Retrieve All Elements in an Array in Separate Rows

To query the individual elements in an array as separate rows, use the following syntax.

$.arrayObject[0:].element

The following expression queries the orderId elements in the preceding JSON example, and returns each array element as a separate row.

$.orders[0:].orderId

The preceding expression returns the following from the preceding JSON record, with each data item returned as a separate row.

23284 63122 77284

NoteIf expressions that query nonarray elements are included in a schema that queries individual array elements, the nonarray elements are repeated for each element in the array.

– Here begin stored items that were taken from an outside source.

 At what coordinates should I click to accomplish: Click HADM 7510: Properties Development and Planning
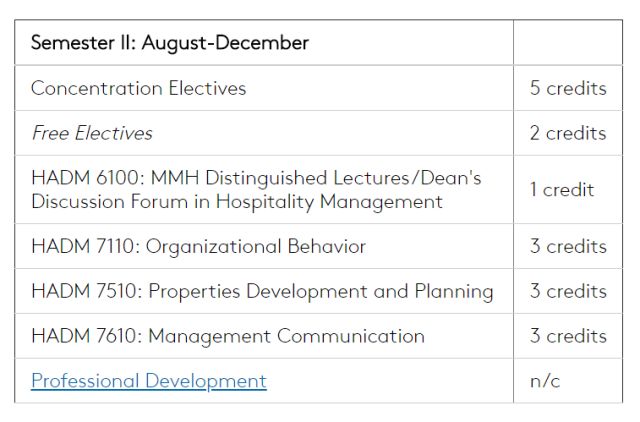(x=262, y=291)
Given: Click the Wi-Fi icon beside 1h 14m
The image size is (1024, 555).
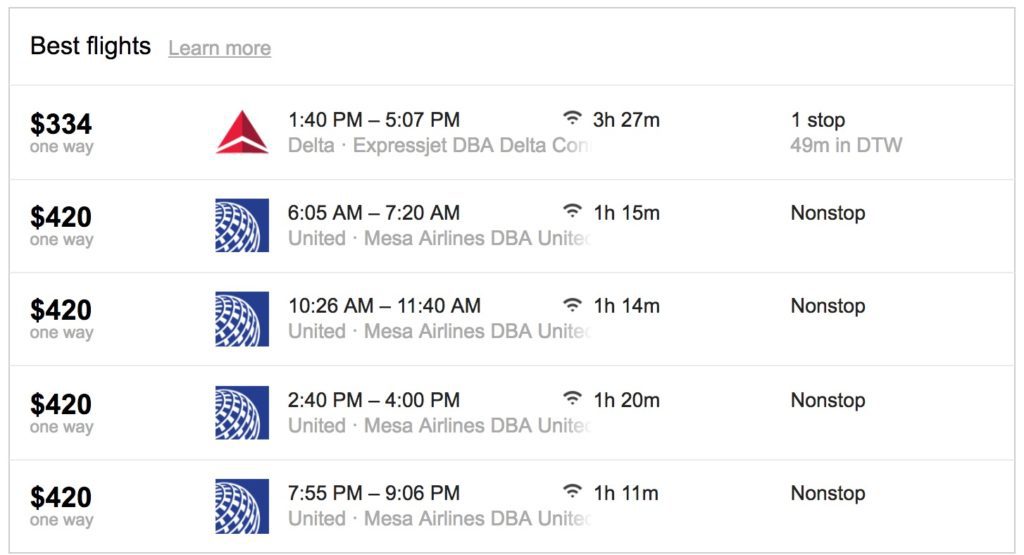Looking at the screenshot, I should pos(572,305).
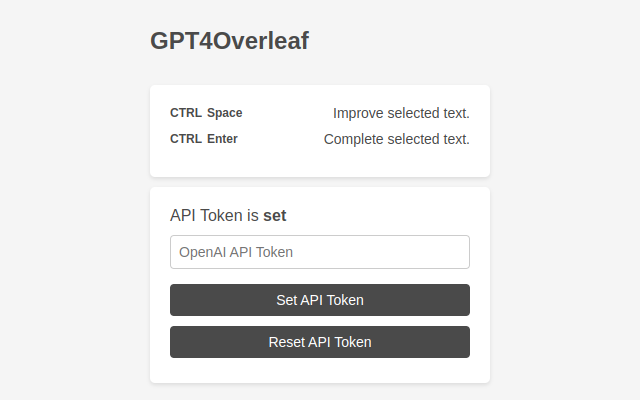The image size is (640, 400).
Task: Click the left edge of Set API Token button
Action: pyautogui.click(x=176, y=300)
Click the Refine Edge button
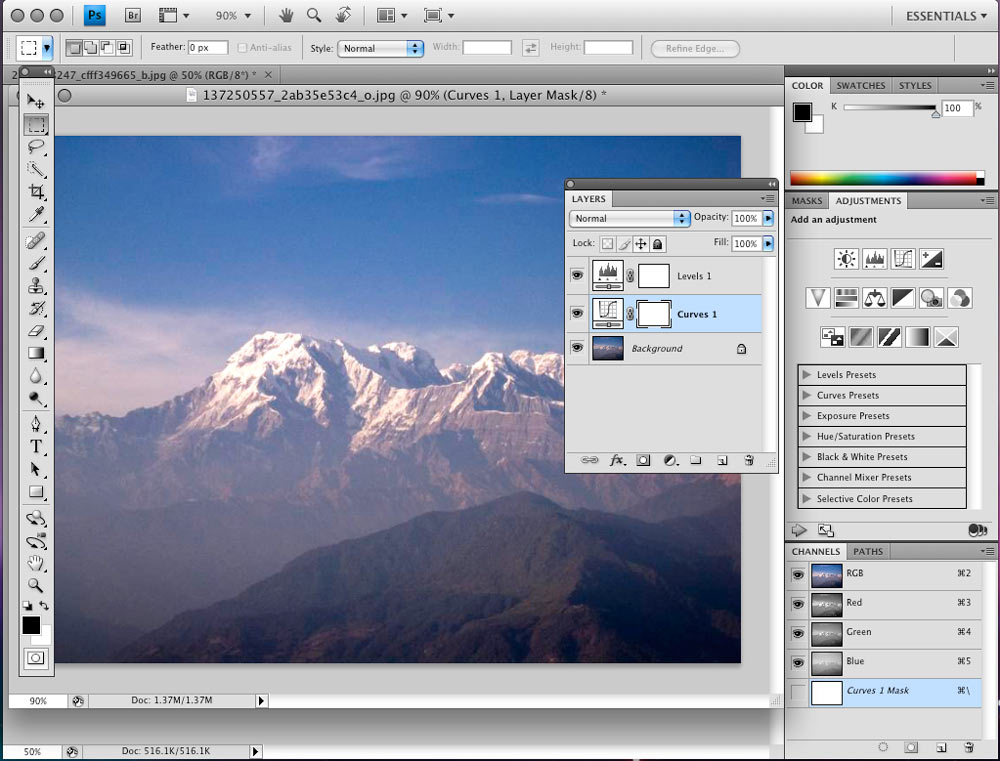The image size is (1000, 761). tap(694, 48)
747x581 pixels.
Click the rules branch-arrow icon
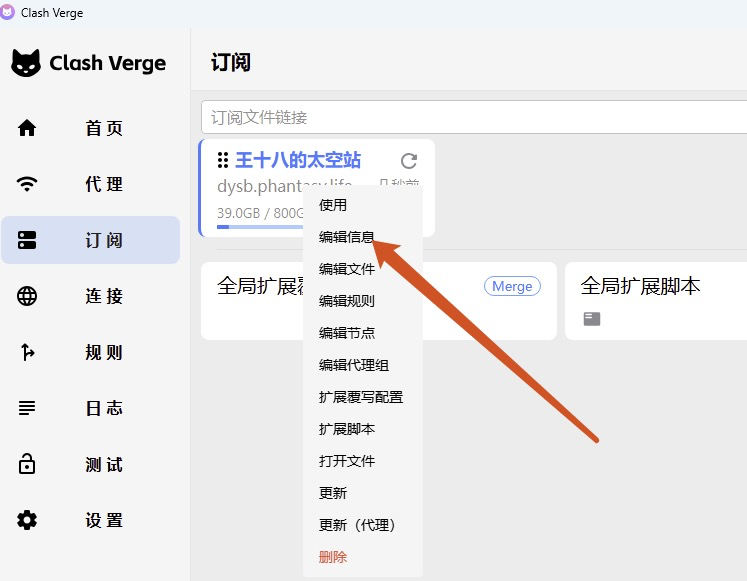(27, 352)
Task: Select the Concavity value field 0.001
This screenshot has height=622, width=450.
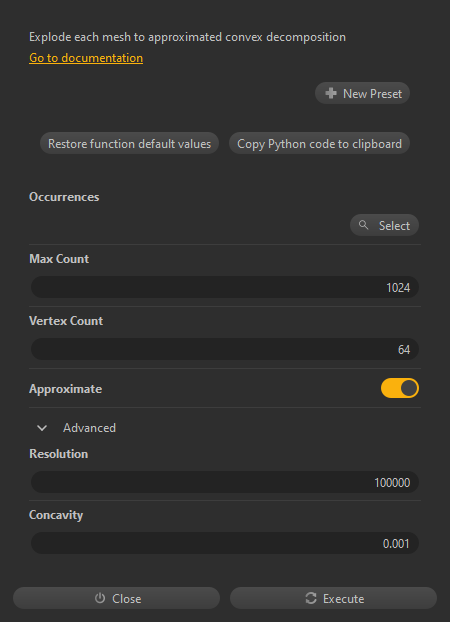Action: click(225, 543)
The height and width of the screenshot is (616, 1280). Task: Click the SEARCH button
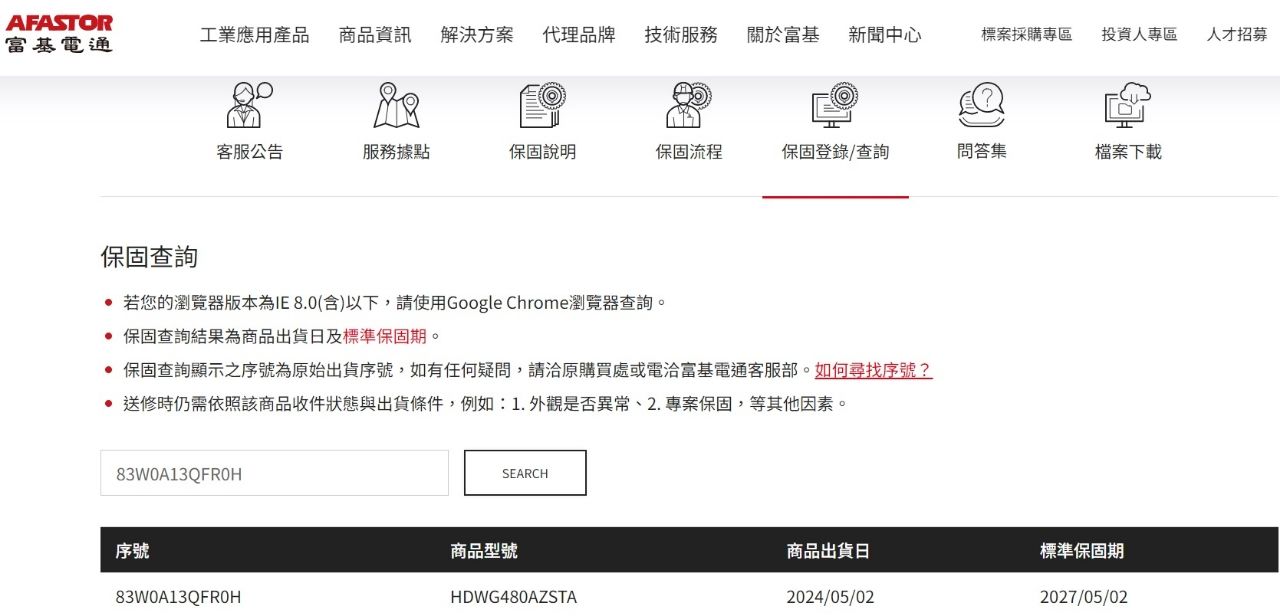click(x=525, y=473)
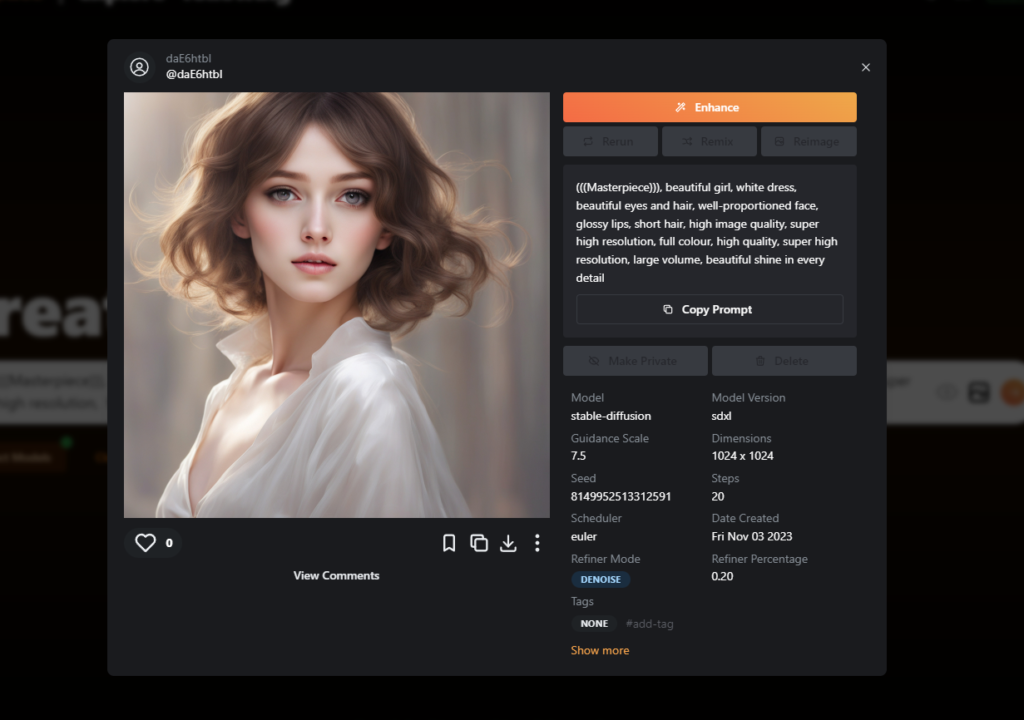Toggle image privacy with Make Private
1024x720 pixels.
tap(635, 360)
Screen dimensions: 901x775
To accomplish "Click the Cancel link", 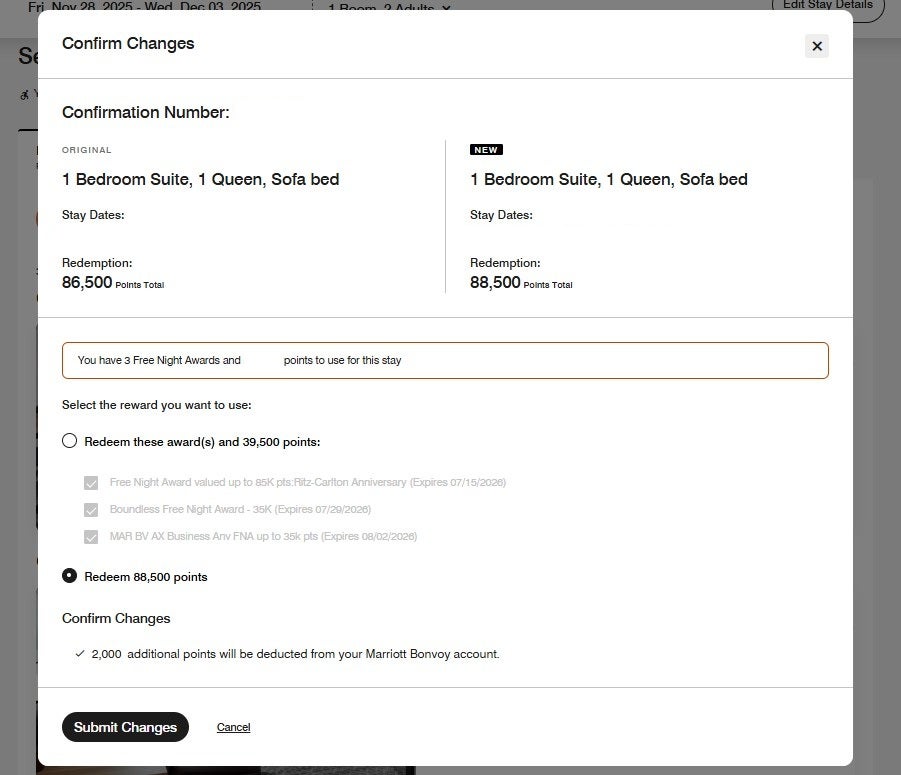I will pyautogui.click(x=233, y=727).
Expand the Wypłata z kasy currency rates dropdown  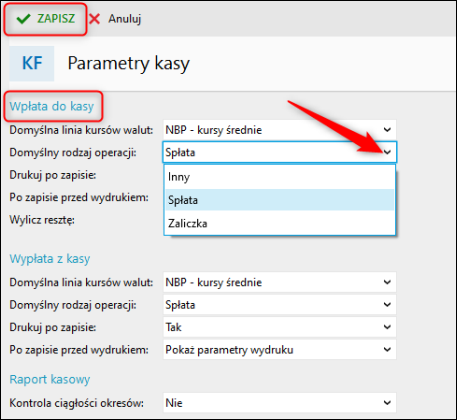tap(280, 282)
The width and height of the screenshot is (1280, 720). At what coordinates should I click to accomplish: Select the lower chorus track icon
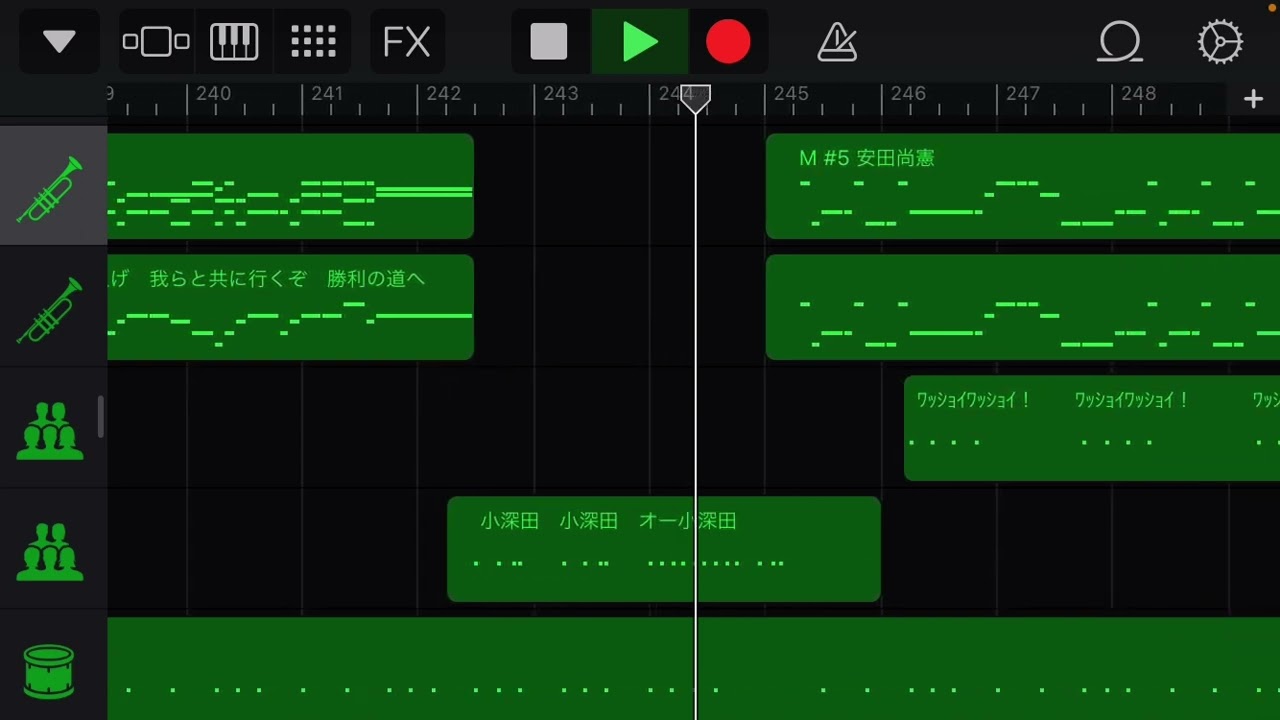click(x=50, y=551)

For example, suppose that a schema for the preceding JSON example includes the following expressions:

• $.customerName

• $.orders[0:].orderId

In this case, the returned data rows from the sample input stream element resemble the following, with the name element repeated for every orderId element.

(18)

John Doe 23284

John Doe 63122

John Doe 77284

NoteThe following limitations apply to array expressions in Amazon Kinesis Data Analytics:

• Only one level of dereferencing is supported in an array expression. The following expression format is not supported.

$.arrayObject[0:].element[0:].subElement

• Only one array can be ﬂattened in a schema. Multiple arrays can be referenced—returned as one row containing all of the elements in the array. However, only one array can have each of its elements returned as individual rows.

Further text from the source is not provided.